While I’m not privy to the response rate, my best guess is that it’s flat. It might also be causing some brand damage to what once was the network of choice among 1 million subscribers, at least those who recently made a switch.
Messages such as take $100 off, come back and save, and come back to the network you trust are emblazoned on almost every panel of an 8-panel direct mail piece. Most of them, if not all of them, are misdirected, clearly reinforcing that Verizon has no idea why it has to send a “miss me” mailer anyway.
It’s not the network, it’s the phone. But now, looking back, maybe there is something questionable about the service strategy at Verizon anyway. As a former customer, why did I have to quit in order to get offered the best package perks ever?
For all these efforts, they were four months too late. That was the beginning of the end. Four months ago, my second-to-last Verizon phone was damaged during my ”never fly US Airways unless I absolutely have to again” flight.
Naturally, once I returned home, the first order of business was replacing my broken phone. The choices were slim without a contract. So, my company made a Band-Aid LG phone buy. It was the worst phone I’ve ever owned.
Contrary to the mailer’s claim “Your phone is only as good as the network it’s on,” $5 more per month for an iPhone opened my eyes up to what I was missing, starting with unlimited data, something Verizon never wanted to talk about until now, assuming you’re a lapsed customer (ie. unlimited data is now available on select phones, for new and returning customers, with one- and two-year contracts, for about $5 more than AT&T offers with the iPhone). They don’t get it.

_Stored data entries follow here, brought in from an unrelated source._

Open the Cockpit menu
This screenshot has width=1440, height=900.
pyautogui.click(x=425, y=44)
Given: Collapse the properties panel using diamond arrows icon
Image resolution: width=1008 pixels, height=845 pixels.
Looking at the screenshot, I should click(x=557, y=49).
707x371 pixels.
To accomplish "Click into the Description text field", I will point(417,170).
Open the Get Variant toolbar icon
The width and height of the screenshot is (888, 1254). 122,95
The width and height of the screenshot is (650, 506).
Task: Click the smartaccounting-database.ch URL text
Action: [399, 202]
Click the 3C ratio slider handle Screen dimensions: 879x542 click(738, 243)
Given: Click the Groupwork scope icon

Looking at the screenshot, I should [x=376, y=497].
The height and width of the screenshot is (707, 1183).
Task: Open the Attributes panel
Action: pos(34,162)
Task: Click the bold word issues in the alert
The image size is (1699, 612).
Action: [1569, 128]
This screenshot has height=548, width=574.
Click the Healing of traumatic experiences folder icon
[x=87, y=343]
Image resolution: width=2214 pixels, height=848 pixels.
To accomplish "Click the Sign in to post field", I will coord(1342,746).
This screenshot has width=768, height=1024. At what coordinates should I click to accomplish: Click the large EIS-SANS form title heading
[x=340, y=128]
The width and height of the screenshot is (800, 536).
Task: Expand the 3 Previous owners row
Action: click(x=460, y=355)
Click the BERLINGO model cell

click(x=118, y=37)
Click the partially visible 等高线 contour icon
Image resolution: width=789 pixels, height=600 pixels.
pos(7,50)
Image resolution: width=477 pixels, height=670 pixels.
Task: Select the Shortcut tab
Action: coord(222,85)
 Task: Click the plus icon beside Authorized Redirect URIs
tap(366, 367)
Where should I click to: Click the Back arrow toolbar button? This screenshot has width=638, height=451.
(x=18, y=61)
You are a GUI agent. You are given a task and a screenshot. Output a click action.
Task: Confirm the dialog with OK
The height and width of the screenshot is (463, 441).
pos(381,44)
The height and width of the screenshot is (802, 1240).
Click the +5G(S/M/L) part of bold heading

“The best time to start missing a customer is before they stop being your customer.”
Sure, no one can say that Verizon is dead, but it’s very telling when a once perceived market leader does more following than leading. While they did pretty well launching the LG Voyager concept copy, a phone that Today’s Paul Hochman called the only viable competitor for the iPhone (I’m less convinced). However, the plan still lacks where AT&T came through. Customers don’t want 2-year contracts because technology is changing too fast to commit.
More to the point, Verizon would be better served by revisiting its marketing strategy from the ground up. They need to invest more on existing customers, recognizing that the recapture rate seems thin if you wait until after a lost customer already signs another contract or are unlikely to use their iPhone as a paperweight. Besides, it costs more to recapture a lost customer than attract new customers. Why? Lost customers already made up their mind once.
Here are a few quick tips for the Verizon marketing department:
• Improve your marketing to existing customers before their contract ends
• Re-engage customers who fulfill their contract with new customer perks
• Keep existing customers engaged, offering opt-ins on new customer perks
• Stop playing games with location rates; a national price plan is long overdue
• Verizon is a prime new media candidate; a presence last year would have went a long way, especially if you could have hinted at Voyage 9 before people bought iPhones
But above all, fix your messages. Touch gets more stylish? Come on. Honestly, the best thing Verizon has going is the geeky phone guy. He’s become a great icon on television but everything with text falls flat. It doesn’t connect to the smart phone market, which by all accounts, is the new market. Even Citigroup knows that. And they’re not even in the phone business.